I think I can indentify one of the men as grandfather standing at the back of the group in the last picture, but of the man on the building site, and sitting alone on the upturned barrel I am less sure.
Of course there will be those who question does it matter?
Well to me it does, but even if that is put aside there is that more general point that so many family pictures are lost to us because no one bothered to provide a name of a date.
Those long lost relatives and friends of family stare back at us with no means of knowing who they were or their significance in the story of who we are.
That said these are a little snapshot of how we worked eighty or so years ago and are also a reminder of just how much chance plays in the survival of family memorabilia. The original prints have long since vanished but the negatives not much cared for at the time were just put to one side and lasted the course.
Pictures; from the collection of Andrew Simpson
They were found in a collection of old photographs that we inherited long after my grandparents and parents had all died.
None of them were very promising, for all three were negatives and have rested in an old torn envelope for eighty years. The original prints have long since been lost and at first glance these did not offer up much.
For a start they were not the usual small size negatives so would not fit into one of those commercial machines you can buy to reproduce a print and they seemed pretty faded.
But ever the optimist I put them through the home scanner and this is what we got. Despite their age they have a quality and detail which is remarkable.
That said I did manage to reverse one image, so that on close inspection the lettering on the shop front is back to back. Given time I shall correct the mistake but for now this is what you have got.
Now I think we must be dealing with my grandfather who pretty much lived his entire life in Derby.
He had been born in Birmingham in 1899, lived in Kent around the turn of the last century and was in Derby from 1902, when his mother gave birth to his sister in the Derby Workhouse.
The next thirteen years of his life were spent in various care homes including a year in a naval boot camp before like so many young men he was swept up by the Great War.
He enlisted in 1916 and stayed in the army until 1922. By which time he had met and married my grandmother who was German and they had two young children.
So much of his early life and their married lives in Derby remains a mystery. Indeed I doubt that he had much of an idea about the first five or so years of his life. For whatever reason my great grandparents parted company in 1902 and I doubt he had much more than a vague memory of his father.
This may account for why on his marriage certificate he gave his place of birth as the Transvaal in South Africa which was where my great grandfather had served in the early 1890s or just possibly was motivated by a desire to seem a little more romantic to his young German bride and the assembled family and civic authorities.
And that air of mystery continued through the next twenty years in Derby. I can only guess at how difficult grandmother found the journey alone with two small children from Germany to Derby for her husband had been transported separately to the UK and demobbed in Belfast.
The early years of their marriage were difficult, she encountered some anti German hostility and he found it difficult to find regular work.
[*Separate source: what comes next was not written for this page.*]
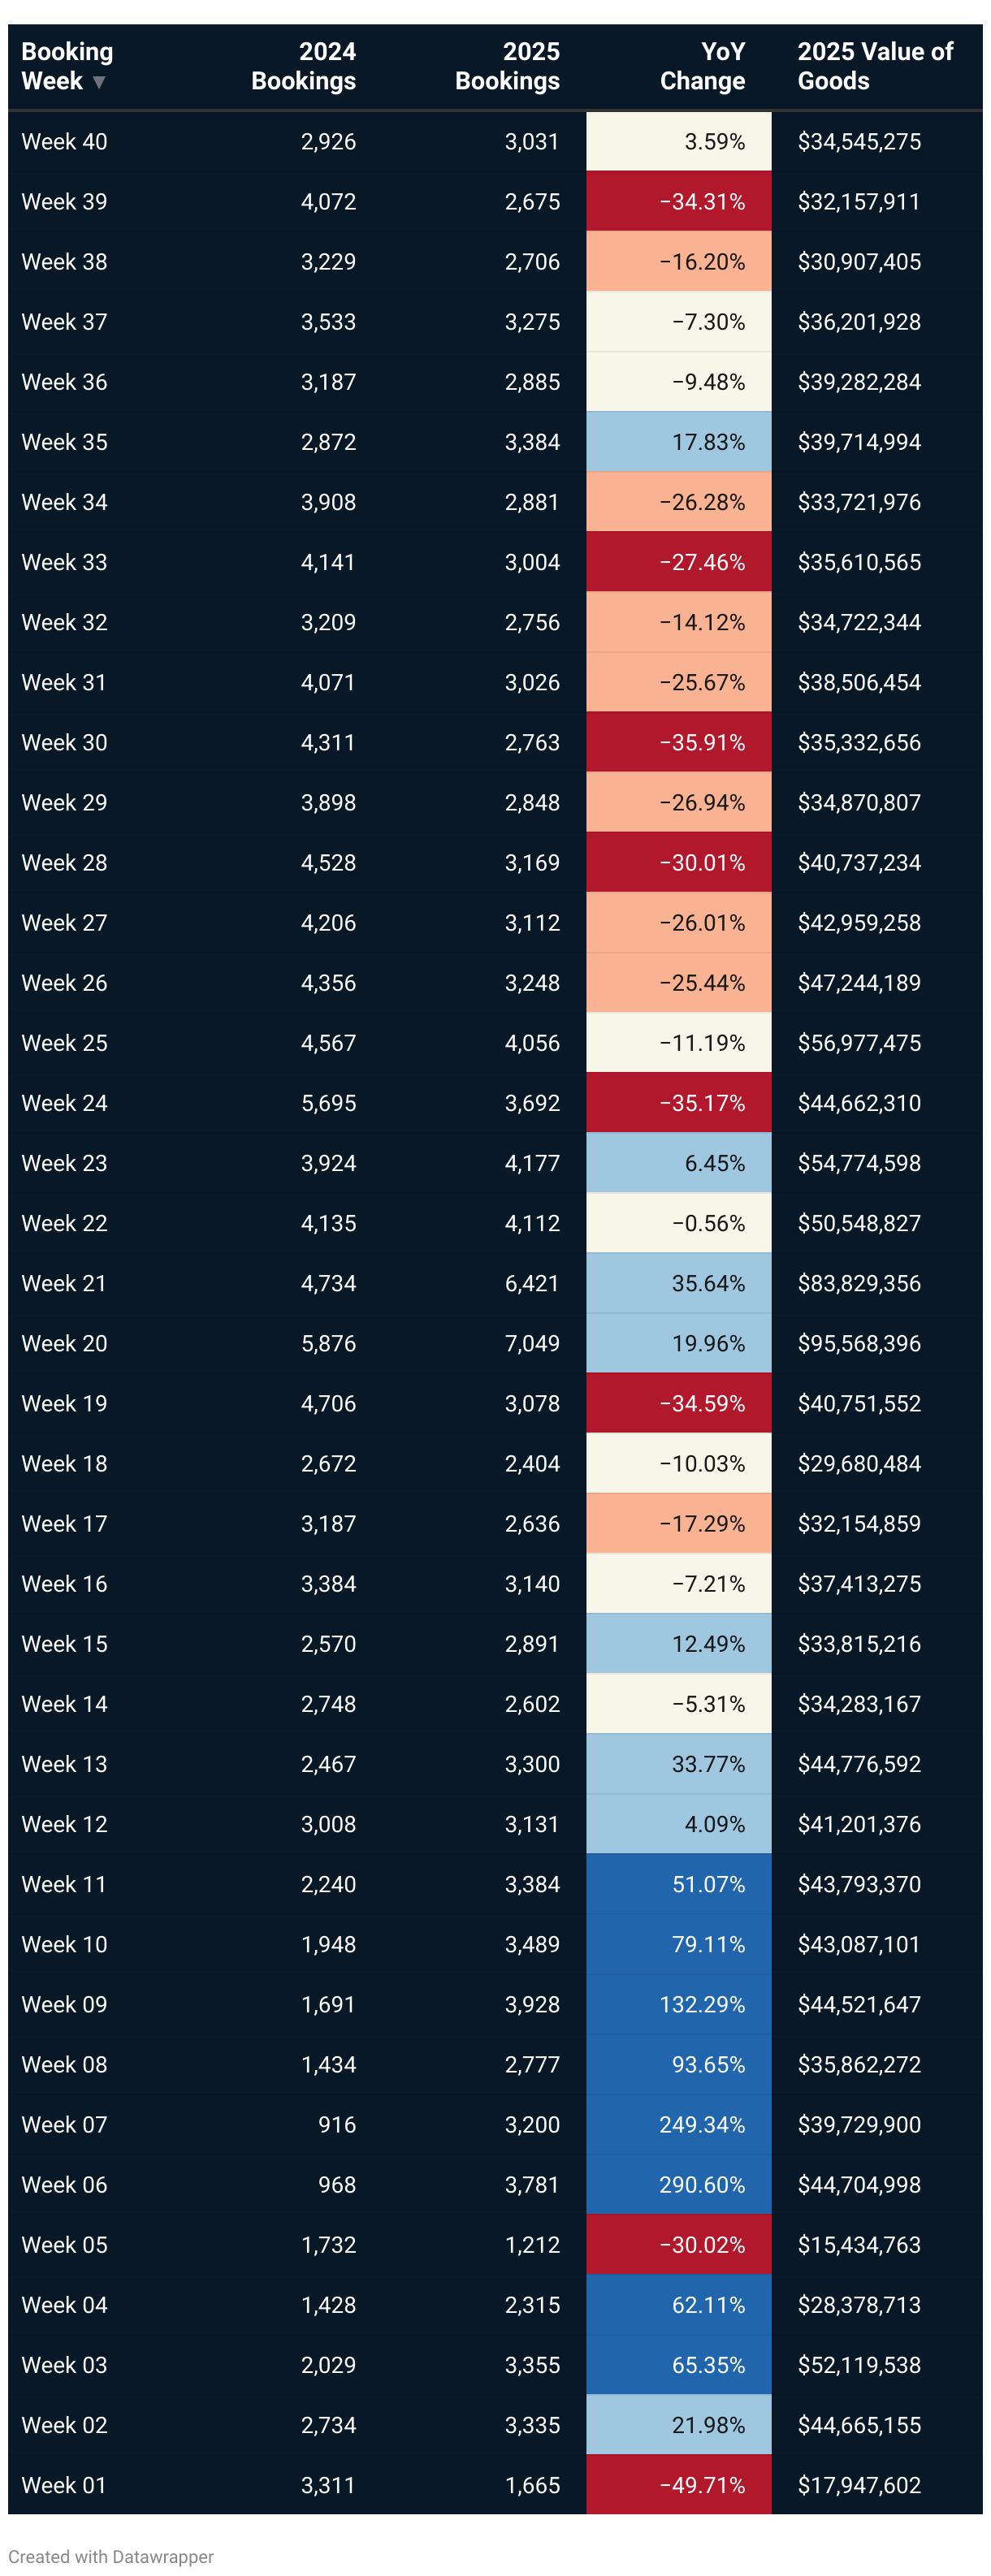Viewport: 991px width, 2576px height.
Task: Select the light blue 35.64% cell
Action: (707, 1283)
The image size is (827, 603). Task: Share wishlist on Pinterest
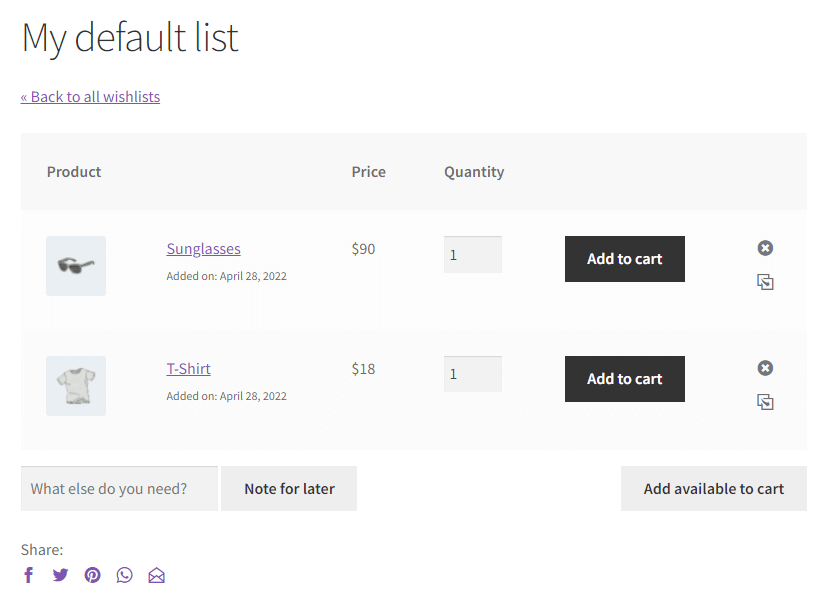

Which brings me back to the pictures.
I think I can indentify one of the men as grandfather standing at the back of the group in the last picture, but of the man on the building site, and sitting alone on the upturned barrel I am less sure.
Of course there will be those who question does it matter?
Well to me it does, but even if that is put aside there is that more general point that so many family pictures are lost to us because no one bothered to provide a name of a date.
Those long lost relatives and friends of family stare back at us with no means of knowing who they were or their significance in the story of who we are.
That said these are a little snapshot of how we worked eighty or so years ago and are also a reminder of just how much chance plays in the survival of family memorabilia. The original prints have long since vanished but the negatives not much cared for at the time were just put to one side and lasted the course.